- [AVAILABLE DATA]:
------------------------------
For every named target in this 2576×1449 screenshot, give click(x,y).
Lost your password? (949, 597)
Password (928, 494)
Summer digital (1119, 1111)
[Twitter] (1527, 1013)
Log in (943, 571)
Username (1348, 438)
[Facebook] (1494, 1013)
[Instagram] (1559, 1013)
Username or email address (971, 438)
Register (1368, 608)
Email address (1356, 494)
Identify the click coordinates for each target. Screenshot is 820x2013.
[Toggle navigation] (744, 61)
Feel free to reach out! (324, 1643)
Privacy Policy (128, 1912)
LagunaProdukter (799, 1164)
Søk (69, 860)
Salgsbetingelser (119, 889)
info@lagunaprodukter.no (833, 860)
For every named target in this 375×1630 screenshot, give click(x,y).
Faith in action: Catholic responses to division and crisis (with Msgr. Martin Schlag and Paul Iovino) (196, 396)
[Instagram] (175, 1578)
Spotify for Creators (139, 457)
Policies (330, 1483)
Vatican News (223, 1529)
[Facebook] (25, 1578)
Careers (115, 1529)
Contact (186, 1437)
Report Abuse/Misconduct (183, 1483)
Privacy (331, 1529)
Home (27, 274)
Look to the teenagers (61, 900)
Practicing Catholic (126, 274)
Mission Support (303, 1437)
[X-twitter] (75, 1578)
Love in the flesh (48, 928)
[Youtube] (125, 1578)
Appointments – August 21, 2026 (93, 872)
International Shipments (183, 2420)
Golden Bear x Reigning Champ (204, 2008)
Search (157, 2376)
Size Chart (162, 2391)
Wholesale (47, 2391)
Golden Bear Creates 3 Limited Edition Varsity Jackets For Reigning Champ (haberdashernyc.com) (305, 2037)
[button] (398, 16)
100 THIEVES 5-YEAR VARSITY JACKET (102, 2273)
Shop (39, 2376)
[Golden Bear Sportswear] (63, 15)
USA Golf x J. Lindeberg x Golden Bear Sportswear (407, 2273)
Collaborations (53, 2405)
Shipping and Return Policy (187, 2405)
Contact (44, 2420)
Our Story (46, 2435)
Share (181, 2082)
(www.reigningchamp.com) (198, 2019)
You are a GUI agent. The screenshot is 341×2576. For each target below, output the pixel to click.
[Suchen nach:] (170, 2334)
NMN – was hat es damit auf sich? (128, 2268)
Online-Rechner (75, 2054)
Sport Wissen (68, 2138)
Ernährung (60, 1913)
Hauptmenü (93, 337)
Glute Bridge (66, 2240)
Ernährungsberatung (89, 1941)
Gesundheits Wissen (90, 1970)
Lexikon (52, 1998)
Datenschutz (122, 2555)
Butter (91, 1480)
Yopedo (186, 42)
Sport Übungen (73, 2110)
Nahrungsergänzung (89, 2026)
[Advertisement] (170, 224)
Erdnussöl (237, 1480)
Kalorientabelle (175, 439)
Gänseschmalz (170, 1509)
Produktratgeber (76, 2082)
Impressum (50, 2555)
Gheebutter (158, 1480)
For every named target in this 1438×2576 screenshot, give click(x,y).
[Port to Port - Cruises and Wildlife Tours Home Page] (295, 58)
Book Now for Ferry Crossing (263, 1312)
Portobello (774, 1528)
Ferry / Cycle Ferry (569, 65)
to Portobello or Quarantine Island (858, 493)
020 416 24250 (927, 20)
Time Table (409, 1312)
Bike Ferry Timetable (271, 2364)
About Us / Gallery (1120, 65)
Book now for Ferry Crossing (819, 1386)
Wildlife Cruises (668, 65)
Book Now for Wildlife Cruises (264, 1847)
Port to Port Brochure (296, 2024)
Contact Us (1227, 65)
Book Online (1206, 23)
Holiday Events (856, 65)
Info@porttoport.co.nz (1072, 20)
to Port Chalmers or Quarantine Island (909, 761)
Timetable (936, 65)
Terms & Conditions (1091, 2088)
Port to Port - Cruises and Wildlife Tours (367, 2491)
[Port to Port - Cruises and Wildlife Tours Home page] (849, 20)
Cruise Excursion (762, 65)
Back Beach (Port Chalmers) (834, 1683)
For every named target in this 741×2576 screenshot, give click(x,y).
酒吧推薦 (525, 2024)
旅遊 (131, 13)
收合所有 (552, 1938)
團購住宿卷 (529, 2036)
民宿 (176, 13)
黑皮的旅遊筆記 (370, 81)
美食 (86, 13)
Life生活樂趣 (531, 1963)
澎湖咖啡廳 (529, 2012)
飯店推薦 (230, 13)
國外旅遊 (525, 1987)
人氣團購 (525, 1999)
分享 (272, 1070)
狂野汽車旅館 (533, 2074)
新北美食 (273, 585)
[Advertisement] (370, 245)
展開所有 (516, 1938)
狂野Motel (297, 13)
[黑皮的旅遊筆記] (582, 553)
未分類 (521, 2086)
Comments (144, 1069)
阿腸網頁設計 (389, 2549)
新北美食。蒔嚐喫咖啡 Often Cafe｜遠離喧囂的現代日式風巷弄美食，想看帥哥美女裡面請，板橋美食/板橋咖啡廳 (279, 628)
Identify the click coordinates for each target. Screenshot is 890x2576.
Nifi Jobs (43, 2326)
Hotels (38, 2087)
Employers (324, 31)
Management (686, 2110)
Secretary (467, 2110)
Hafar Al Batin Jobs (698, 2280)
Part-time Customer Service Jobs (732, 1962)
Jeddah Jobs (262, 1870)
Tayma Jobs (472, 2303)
------------------------------
- [PROBLEM STATEMENT]:
Read the data above. Pull out each line in which the string "Catholic" appears.

- [EXERCISE OUTPUT]:
Faith in action: Catholic responses to division and crisis (with Msgr. Martin Schlag and Paul Iovino) (196, 396)
Practicing Catholic (126, 274)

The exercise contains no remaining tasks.